STUDY QUESTIONS.
**a)** List every percentage that appears in the AI stocks article.
**b)** Output the passage of the AI stocks article between "Customer spending tells" and "customers locked in.", inclusive.

PROVIDED PASSAGE.
--- START ---
Three AI Powerhouses Worth Watching for 2026: Why These Tech Giants Are Positioned to Lead

The artificial intelligence boom has created both opportunities and pitfalls for investors. While many AI-related stocks have surged in valuation, separating genuine winners from speculation requires digging into the fundamentals. Here are three companies with real competitive advantages that could deliver strong returns for those looking at stocks to buy in the coming year.

Figma: Design Software Meets AI Innovation

Figma (NYSE: FIG) operates a cloud-based design platform that has become essential for companies building digital products. What makes Figma particularly interesting is how it’s integrating AI without replacing its core value proposition.

The company launched Figma Make this year, allowing designers to generate prototypes using natural language commands. More significantly, the acquisition of Weavy—an AI image and video generation company—signals Figma’s commitment to deepening AI capabilities across its suite. CEO Dylan Field emphasizes that “the first prompt is just a creative starting point, not the final destination,” underscoring that AI enhances rather than displaces human creativity.

Customer spending tells the story: existing clients increased their spending by approximately 31% year-over-year, demonstrating strong product stickiness. This metric reflects Figma’s powerful competitive moat—high switching costs combined with continuous innovation keep customers locked in.

However, investing in AI infrastructure has pressured margins. Gross margins declined to 86% last quarter from 92% a year ago. At a market cap of $18.3 billion (compared to $20 billion when a major competitor attempted acquisition pre-IPO), Figma trades at roughly 13 times 2026 revenue expectations. For a high-growth company with sticky customers and genuine competitive advantages, this valuation appears reasonable.
--- END ---
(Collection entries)
--- START ---
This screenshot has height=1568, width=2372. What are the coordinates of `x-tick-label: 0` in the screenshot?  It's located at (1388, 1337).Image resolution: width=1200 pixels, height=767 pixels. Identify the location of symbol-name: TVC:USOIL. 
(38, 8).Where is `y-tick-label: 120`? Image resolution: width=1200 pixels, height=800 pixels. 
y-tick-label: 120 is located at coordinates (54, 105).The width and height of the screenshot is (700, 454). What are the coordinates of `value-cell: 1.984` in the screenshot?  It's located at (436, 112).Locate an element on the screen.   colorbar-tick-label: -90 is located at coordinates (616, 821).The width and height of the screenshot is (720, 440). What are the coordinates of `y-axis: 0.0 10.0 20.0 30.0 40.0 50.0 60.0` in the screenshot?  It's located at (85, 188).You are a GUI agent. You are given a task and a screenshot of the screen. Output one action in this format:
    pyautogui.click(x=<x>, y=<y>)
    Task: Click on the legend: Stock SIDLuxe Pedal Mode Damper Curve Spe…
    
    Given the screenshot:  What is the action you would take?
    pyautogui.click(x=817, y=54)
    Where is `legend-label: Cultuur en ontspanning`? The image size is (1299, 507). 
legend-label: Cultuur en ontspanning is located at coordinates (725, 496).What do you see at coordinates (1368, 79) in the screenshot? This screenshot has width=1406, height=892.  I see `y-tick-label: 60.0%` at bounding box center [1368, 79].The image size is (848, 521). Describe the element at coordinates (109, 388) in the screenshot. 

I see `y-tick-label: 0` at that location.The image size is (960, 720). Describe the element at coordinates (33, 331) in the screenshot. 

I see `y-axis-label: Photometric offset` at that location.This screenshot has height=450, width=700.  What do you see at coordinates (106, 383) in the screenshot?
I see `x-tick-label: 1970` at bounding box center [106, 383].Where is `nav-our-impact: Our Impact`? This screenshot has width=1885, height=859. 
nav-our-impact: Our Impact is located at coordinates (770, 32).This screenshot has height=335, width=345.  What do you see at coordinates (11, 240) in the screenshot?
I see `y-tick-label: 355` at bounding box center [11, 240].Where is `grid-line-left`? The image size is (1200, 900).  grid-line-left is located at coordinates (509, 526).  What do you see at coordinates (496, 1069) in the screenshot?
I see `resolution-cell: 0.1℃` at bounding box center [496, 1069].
--- END ---
RESULTS FOR THE EXERCISE.
**a)** 31%, 86%, 92%

**b)**
Customer spending tells the story: existing clients increased their spending by approximately 31% year-over-year, demonstrating strong product stickiness. This metric reflects Figma’s powerful competitive moat—high switching costs combined with continuous innovation keep customers locked in.